Depois da saída de Ernesto Araújo, o Ministério das Relações Exteriores trocou o delírio reacionário do seu bisonho titular por uma discreta tentativa de regresso à tradição da diplomacia brasileira.
Sumiram as falas apocalípticas contra o “globalismo”, o “ambientalismo” e o “marxismo cultural”; jovens quadros foram dispensados da desonrosa incumbência de censurar a palavra “gênero” nos documentos do Conselho de Direitos Humanos das Nações Unidas. Cessaram as louvações a Donald Trump e a afronta ao sucessor democrata Joe Biden, cuja vitória o Brasil foi um dos últimos países a reconhecer —uma grosseria que o barão do Rio Branco jamais poderia imaginar que a sua casa viesse a cometer.
Tratou-se, enfim, de restabelecer a normalidade possível na atividade cotidiana de nossa experiente diplomacia, formada na aspiração de fazer da ação exterior uma política de Estado, a salvo do vaivém dos governos.

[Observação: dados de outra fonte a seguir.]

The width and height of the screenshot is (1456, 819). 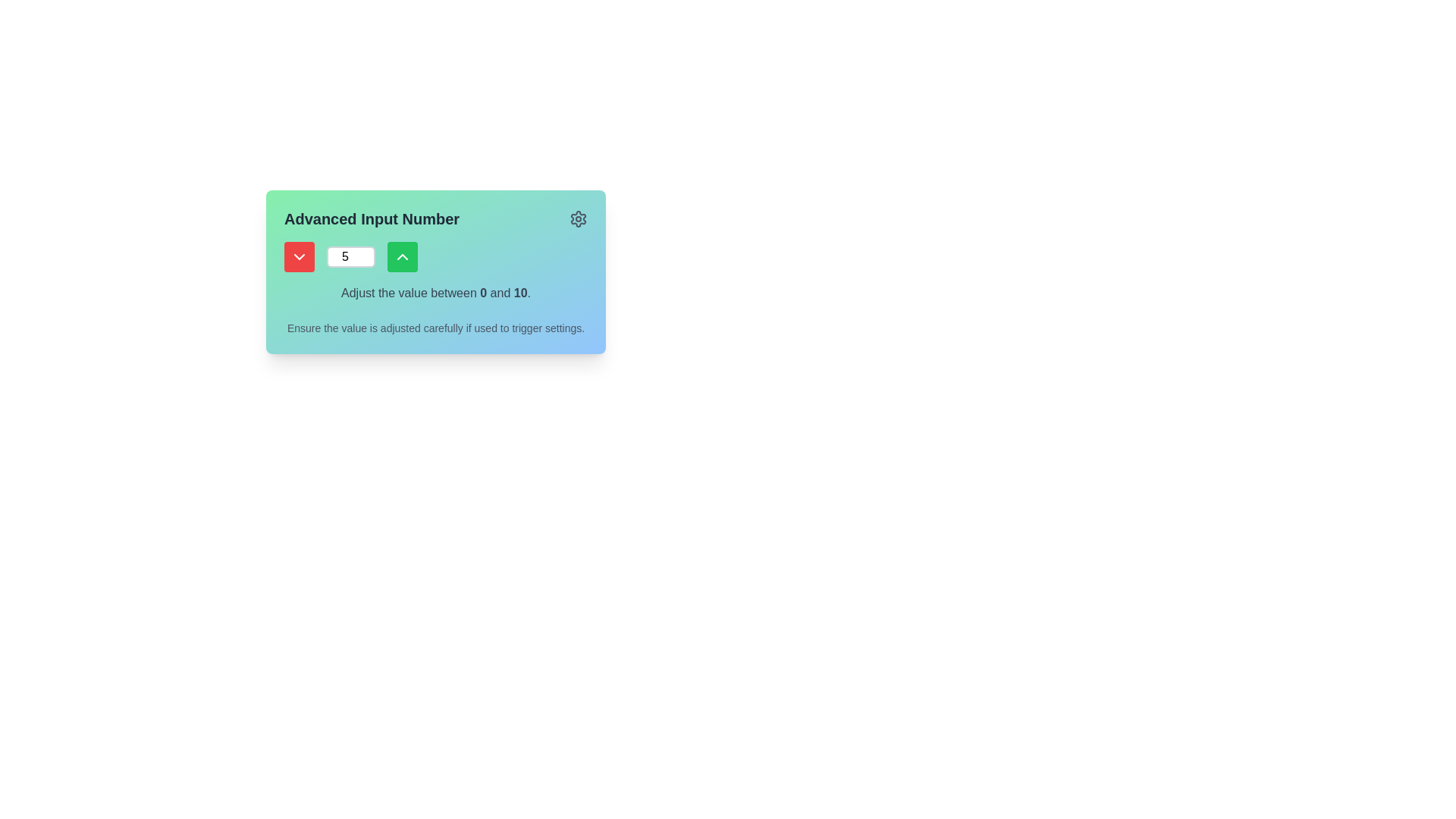 I want to click on the Numeric Input Field located between the red downward-pointing button and the green upward-pointing button to focus the input, so click(x=350, y=256).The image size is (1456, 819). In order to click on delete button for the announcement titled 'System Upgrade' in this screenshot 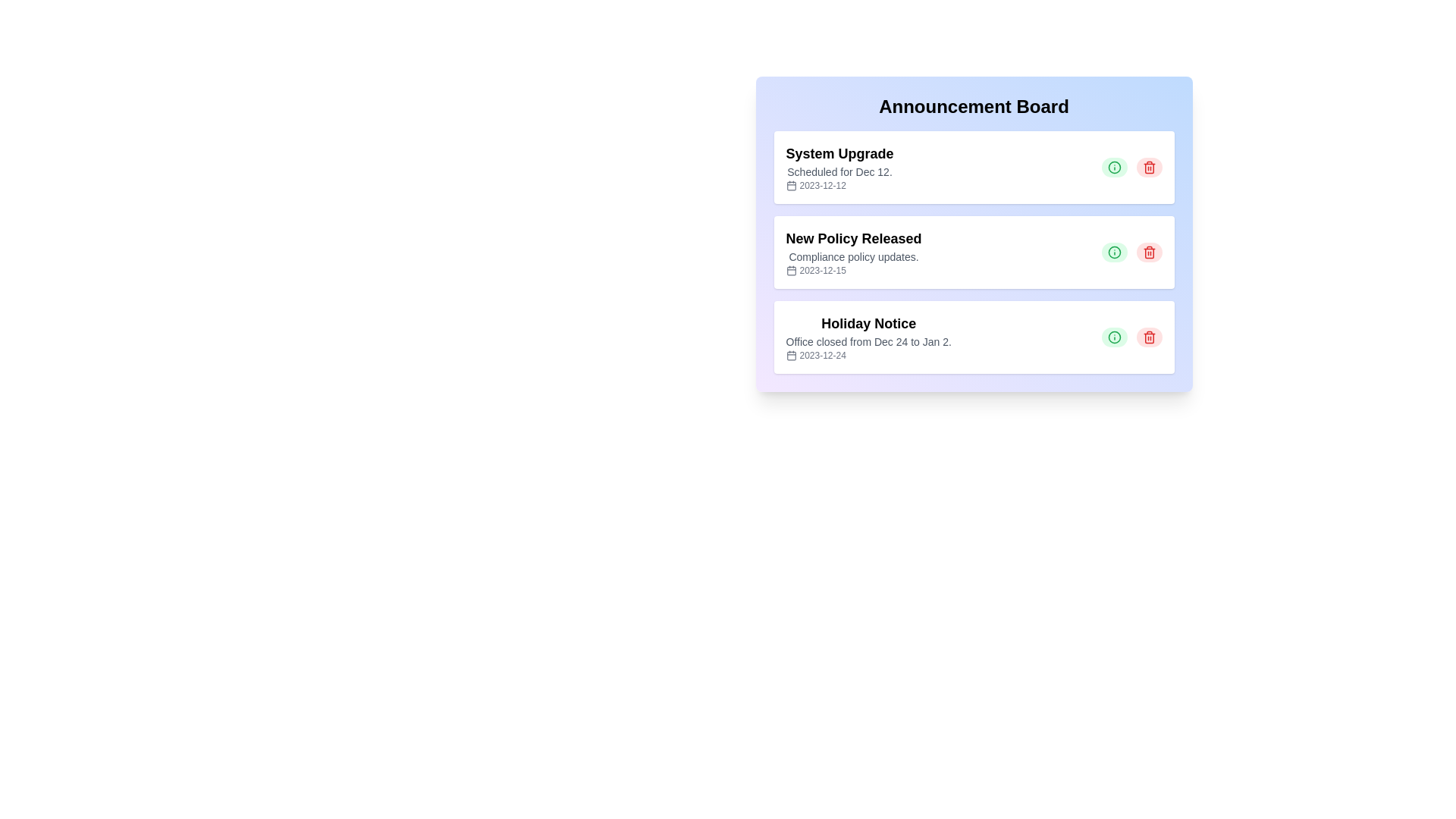, I will do `click(1149, 167)`.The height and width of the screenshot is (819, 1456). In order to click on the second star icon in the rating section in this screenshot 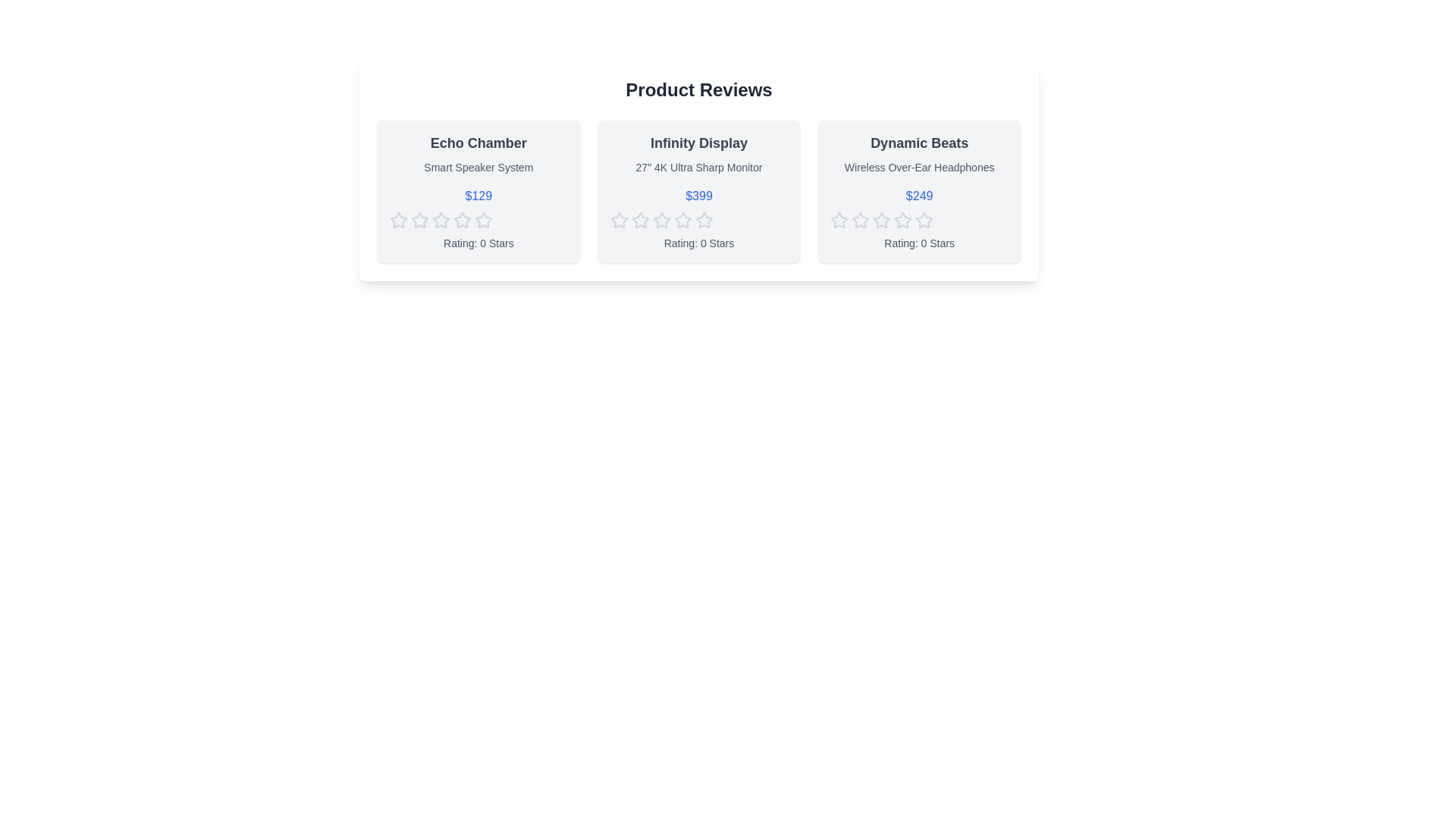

O esforço de recuperação dos cânones clássicos do Itamaraty, embora por si positivo, está longe de restituir o respeito internacional que o país perdeu. Este depende sempre da capacidade que uma nação tenha, a cada momento, de definir prioridades internas e mobilizar os meios externos existentes para facilitar sua consumação. E, ao fazê-lo, demarcar também o lugar desejável e possível na esfera global, conforme os recursos de poder que detenha.

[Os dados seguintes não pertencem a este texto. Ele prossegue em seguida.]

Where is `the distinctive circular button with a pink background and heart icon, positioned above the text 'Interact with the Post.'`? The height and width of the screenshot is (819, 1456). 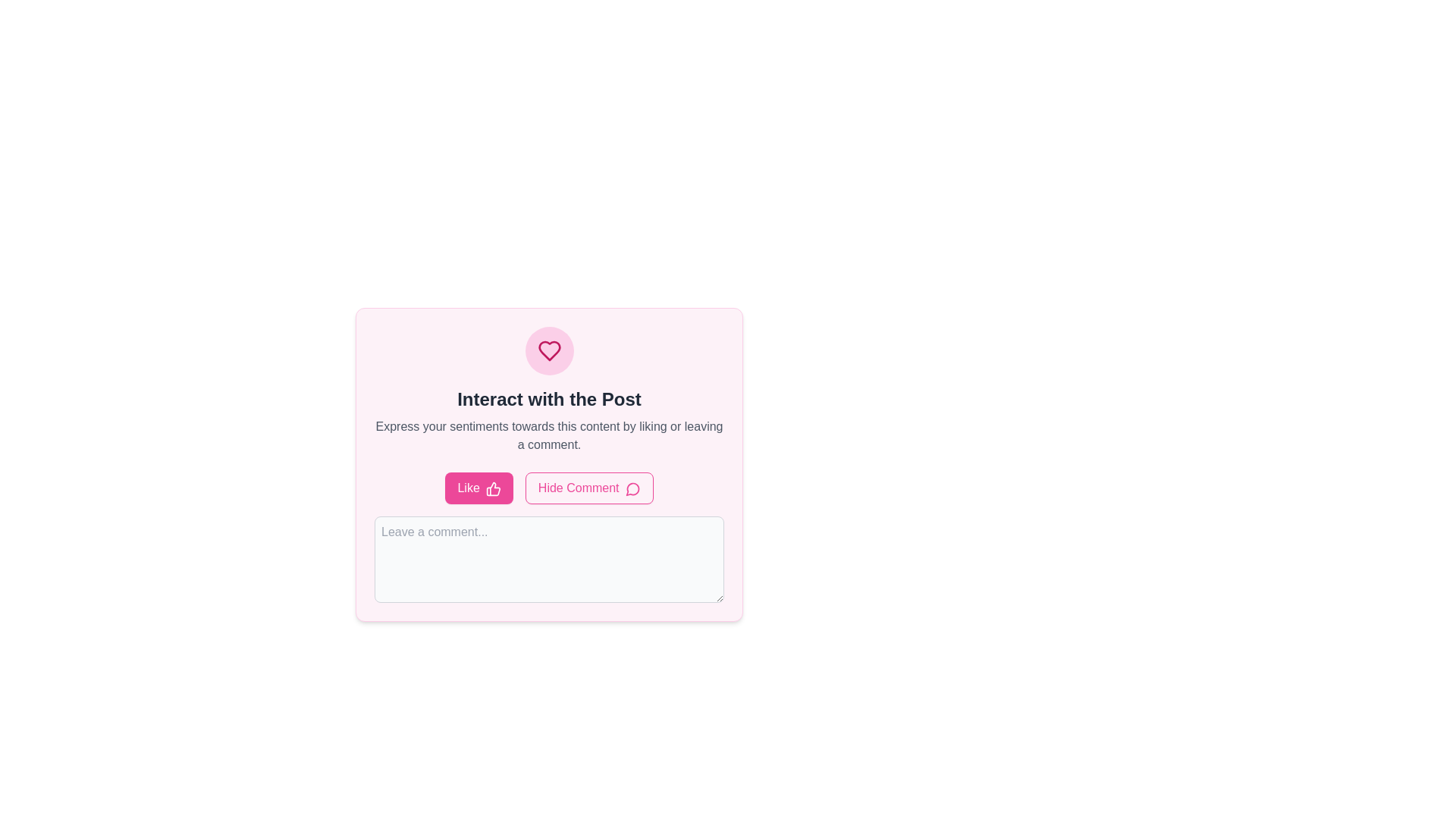 the distinctive circular button with a pink background and heart icon, positioned above the text 'Interact with the Post.' is located at coordinates (548, 350).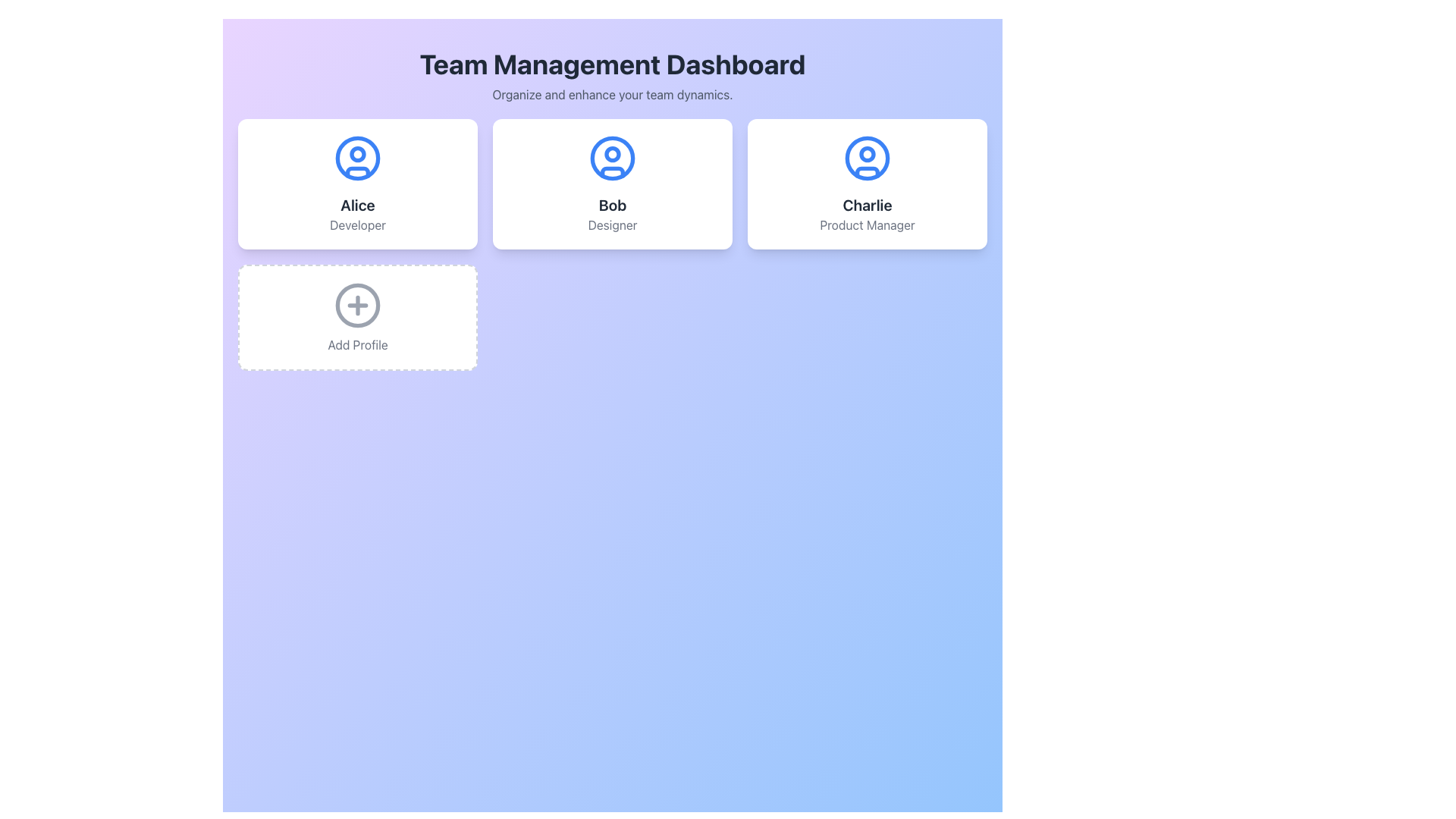 Image resolution: width=1456 pixels, height=819 pixels. Describe the element at coordinates (867, 184) in the screenshot. I see `the Profile card featuring the icon of a person, the name 'Charlie' in bold, and the title 'Product Manager'` at that location.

No passado recente, o país logrou construir uma imagem positiva de seu sistema político aberto, empenhado em reduzir a pobreza e as desigualdades; em abrir-se para o exterior, integrado aos fluxos mundiais de comércio e investimento; em ganhar voz nos organismos multilaterais e na formação de regimes na área ambiental; em atuar em parceria com os vizinhos, no plano regional, e com países de desenvolvimento intermediário, globalmente. Na esteira dos Brics, puxados pela China, o Brasil foi ganhando o devido reconhecimento ao longo dos 16 anos de Fernando Henrique e Lula.
O governo da extrema direita destruiu esse precioso patrimônio de política externa brasileira. O vexatório discurso de Bolsonaro nas Nações Unidas escancarou a sua falta de sintonia com o drama brasileiro e a irremediável ignorância do que seja a nova agenda internacional definida pela Covid-19, a crise climática e a disputa de poder entre Estados Unidos e China —para não falar do seu descompromisso com os fatos e da ausência de um fiapo que seja da ideia de país.
Chefe de um governo arrimado na mentira e na destruição, expôs o Brasil à chacota, além de —na tribuna ou nas ruas de Nova York— mostrar de corpo inteiro o que é.